**Required action:** Count how many lines hold "window" in the records, and respond with that number by itself.

**The data:**
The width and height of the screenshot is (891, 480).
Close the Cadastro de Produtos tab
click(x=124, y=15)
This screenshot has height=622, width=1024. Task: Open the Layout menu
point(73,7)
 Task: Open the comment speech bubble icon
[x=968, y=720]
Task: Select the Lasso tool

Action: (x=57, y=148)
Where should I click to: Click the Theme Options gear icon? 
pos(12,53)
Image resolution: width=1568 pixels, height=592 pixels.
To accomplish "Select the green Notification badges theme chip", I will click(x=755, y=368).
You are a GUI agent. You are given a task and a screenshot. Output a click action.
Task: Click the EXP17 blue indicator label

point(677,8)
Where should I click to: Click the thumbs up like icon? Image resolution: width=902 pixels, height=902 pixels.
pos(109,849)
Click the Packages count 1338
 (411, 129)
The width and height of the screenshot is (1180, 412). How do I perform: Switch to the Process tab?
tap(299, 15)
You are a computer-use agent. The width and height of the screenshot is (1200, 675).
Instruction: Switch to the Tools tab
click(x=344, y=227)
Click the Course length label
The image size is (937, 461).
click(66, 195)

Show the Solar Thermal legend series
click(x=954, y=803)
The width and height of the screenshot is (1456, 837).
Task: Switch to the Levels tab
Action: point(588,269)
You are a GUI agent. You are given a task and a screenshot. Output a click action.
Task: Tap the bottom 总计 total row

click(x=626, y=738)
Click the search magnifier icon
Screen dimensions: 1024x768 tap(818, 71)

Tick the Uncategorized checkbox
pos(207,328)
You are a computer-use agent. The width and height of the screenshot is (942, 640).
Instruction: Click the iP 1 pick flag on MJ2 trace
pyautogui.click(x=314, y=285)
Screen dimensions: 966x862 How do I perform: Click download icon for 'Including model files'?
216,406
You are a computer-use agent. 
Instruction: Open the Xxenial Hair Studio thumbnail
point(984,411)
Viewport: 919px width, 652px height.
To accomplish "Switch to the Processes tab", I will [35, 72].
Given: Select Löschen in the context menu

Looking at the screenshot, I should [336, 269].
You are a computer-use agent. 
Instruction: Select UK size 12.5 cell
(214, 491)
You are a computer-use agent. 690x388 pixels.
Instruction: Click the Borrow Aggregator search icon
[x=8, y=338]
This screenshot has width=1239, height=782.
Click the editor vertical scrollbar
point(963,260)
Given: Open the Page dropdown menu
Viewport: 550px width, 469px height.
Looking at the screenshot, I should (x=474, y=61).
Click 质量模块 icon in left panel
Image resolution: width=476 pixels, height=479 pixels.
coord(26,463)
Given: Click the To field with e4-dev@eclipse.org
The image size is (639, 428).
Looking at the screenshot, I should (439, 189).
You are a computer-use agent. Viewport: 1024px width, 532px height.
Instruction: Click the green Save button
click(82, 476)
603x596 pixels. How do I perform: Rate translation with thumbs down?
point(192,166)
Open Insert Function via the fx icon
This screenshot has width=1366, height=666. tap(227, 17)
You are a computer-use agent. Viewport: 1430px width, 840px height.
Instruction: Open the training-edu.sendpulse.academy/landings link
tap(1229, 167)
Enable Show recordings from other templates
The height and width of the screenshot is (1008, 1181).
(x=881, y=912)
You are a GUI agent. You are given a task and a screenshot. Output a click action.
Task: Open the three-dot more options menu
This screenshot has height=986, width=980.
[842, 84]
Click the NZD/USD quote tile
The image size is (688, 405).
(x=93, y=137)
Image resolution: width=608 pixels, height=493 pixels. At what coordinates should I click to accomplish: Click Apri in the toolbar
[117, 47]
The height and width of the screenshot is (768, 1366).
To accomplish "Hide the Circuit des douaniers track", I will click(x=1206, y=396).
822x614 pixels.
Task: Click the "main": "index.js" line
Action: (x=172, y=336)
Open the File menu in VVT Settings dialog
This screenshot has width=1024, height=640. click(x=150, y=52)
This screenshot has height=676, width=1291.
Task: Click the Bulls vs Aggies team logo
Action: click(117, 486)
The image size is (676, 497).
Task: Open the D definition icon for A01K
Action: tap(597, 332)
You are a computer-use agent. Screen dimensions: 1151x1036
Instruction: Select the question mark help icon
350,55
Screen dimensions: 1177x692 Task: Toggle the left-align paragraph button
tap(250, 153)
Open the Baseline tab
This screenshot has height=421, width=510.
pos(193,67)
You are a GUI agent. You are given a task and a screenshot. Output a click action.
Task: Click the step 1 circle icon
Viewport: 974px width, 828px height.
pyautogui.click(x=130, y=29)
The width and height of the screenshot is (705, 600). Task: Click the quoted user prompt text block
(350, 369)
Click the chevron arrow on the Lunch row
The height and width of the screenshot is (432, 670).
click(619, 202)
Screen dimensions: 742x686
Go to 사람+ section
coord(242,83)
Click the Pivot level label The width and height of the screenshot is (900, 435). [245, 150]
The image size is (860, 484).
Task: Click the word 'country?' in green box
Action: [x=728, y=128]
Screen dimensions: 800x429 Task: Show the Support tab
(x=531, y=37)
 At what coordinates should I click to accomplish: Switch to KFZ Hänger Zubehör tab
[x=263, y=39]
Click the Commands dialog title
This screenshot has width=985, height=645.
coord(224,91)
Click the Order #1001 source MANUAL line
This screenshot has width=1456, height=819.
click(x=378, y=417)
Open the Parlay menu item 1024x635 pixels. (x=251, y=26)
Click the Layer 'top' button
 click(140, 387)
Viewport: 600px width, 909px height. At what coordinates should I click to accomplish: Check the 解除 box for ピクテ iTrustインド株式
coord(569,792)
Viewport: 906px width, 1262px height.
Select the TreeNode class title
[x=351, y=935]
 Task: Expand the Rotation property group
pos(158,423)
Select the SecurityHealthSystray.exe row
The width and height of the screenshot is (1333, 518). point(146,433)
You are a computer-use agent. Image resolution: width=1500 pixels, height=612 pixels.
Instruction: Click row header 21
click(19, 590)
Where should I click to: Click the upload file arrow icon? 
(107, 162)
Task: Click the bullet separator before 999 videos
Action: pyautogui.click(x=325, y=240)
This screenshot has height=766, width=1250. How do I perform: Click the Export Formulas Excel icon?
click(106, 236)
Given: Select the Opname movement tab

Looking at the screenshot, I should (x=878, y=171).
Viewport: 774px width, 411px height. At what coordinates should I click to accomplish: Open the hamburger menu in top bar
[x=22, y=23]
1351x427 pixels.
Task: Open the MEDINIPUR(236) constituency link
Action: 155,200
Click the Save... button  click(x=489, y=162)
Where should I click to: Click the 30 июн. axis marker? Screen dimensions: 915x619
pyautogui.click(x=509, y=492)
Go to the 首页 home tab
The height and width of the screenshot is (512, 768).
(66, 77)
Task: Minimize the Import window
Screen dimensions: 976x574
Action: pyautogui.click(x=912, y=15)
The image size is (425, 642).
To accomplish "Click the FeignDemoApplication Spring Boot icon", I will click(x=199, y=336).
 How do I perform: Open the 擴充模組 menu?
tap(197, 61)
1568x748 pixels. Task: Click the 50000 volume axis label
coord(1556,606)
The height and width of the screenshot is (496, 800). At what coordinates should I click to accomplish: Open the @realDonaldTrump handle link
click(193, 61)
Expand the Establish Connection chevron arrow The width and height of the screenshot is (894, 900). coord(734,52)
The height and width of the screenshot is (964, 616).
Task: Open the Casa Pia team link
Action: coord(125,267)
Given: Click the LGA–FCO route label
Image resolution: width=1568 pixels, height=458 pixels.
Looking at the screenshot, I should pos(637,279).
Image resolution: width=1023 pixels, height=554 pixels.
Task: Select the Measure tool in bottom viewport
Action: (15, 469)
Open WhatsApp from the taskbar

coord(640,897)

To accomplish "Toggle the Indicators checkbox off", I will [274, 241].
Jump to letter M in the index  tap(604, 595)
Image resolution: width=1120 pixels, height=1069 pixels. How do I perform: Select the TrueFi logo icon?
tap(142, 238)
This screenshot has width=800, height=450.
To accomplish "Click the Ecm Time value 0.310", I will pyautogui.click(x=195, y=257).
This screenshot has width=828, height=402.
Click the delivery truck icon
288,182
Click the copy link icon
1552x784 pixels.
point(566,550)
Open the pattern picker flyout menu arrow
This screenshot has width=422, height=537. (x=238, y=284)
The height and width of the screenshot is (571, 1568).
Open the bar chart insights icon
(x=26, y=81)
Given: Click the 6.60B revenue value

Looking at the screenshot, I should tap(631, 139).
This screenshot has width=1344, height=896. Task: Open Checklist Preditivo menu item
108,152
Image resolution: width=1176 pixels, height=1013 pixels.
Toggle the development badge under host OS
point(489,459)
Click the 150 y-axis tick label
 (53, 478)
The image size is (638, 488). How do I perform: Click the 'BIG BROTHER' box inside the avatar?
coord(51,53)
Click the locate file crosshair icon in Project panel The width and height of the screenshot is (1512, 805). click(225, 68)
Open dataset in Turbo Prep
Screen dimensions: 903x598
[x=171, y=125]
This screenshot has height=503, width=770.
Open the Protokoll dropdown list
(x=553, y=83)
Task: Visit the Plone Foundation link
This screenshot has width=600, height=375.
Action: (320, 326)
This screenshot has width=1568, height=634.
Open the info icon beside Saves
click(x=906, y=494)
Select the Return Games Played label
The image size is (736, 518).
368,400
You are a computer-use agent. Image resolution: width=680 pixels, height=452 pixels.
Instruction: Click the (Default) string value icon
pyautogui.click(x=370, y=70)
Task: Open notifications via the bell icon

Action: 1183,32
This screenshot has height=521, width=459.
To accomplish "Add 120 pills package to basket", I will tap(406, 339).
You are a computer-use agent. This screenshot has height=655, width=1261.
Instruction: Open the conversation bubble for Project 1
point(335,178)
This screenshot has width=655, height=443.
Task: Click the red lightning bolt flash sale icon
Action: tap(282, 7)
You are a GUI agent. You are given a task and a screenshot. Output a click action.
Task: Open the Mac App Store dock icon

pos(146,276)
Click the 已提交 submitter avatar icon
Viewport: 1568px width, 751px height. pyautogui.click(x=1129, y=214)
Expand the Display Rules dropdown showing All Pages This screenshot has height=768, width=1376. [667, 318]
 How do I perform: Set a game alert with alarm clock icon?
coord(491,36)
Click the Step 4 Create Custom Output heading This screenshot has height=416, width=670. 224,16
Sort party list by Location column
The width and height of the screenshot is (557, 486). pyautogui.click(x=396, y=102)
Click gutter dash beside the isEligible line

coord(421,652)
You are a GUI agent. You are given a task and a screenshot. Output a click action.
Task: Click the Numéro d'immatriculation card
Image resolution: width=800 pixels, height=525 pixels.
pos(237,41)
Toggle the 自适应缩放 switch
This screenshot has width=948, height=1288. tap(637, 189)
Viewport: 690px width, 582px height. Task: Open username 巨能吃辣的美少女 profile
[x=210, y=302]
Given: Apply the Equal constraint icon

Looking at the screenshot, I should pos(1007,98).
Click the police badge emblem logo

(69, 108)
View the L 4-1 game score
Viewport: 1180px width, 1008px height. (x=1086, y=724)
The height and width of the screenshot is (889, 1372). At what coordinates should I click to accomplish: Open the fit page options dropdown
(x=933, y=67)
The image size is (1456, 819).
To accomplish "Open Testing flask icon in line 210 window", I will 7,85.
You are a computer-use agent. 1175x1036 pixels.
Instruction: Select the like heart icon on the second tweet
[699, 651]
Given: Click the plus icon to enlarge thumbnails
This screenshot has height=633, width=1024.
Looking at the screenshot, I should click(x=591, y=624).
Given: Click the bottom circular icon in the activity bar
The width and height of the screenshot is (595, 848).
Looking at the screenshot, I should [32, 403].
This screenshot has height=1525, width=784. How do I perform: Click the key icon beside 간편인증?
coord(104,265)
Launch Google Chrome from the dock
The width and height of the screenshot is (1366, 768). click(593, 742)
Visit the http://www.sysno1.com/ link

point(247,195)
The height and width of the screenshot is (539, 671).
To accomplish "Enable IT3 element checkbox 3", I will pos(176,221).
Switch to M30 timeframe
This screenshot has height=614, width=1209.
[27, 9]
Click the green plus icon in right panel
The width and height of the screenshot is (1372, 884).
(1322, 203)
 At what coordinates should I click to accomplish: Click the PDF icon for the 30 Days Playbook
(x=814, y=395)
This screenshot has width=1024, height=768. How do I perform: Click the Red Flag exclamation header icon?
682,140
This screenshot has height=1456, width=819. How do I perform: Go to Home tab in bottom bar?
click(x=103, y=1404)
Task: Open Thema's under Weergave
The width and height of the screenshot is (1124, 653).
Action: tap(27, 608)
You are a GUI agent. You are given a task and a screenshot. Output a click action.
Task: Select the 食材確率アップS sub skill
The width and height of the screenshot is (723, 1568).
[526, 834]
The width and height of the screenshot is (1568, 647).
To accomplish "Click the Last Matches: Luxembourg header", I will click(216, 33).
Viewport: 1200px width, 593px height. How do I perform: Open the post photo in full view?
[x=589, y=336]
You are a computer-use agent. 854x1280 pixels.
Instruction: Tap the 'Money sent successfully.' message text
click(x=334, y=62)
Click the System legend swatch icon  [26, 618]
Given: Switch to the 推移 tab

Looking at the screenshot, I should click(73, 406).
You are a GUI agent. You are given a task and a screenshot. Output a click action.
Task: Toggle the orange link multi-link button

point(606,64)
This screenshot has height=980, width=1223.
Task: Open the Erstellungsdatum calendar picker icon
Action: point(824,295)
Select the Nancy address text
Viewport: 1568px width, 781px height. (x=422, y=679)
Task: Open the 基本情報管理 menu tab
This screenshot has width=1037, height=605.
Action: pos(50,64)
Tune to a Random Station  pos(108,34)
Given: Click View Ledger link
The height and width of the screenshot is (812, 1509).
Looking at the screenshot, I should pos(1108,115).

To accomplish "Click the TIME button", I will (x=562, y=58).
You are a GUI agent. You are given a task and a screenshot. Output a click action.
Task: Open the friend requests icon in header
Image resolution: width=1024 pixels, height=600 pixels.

**Exercise result:** 2